◆ What needs to be done ◆
Below are records. Find each line in them that holds the word "icon" and copy it.

◆ Supplied records ◆
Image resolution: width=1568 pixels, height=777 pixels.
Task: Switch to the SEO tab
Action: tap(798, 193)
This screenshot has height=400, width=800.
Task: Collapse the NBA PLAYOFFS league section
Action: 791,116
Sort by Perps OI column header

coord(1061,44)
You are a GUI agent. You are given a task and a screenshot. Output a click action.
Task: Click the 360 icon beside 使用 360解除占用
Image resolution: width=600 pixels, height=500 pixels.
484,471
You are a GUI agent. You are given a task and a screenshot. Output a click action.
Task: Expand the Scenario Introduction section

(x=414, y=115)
--
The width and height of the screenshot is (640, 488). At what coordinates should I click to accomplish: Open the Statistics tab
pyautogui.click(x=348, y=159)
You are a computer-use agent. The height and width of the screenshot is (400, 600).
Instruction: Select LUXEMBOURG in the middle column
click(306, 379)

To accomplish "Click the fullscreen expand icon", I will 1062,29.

◆ Result ◆
Task: Click the 360 icon beside 使用 360解除占用
To accomplish "Click the fullscreen expand icon", I will 1062,29.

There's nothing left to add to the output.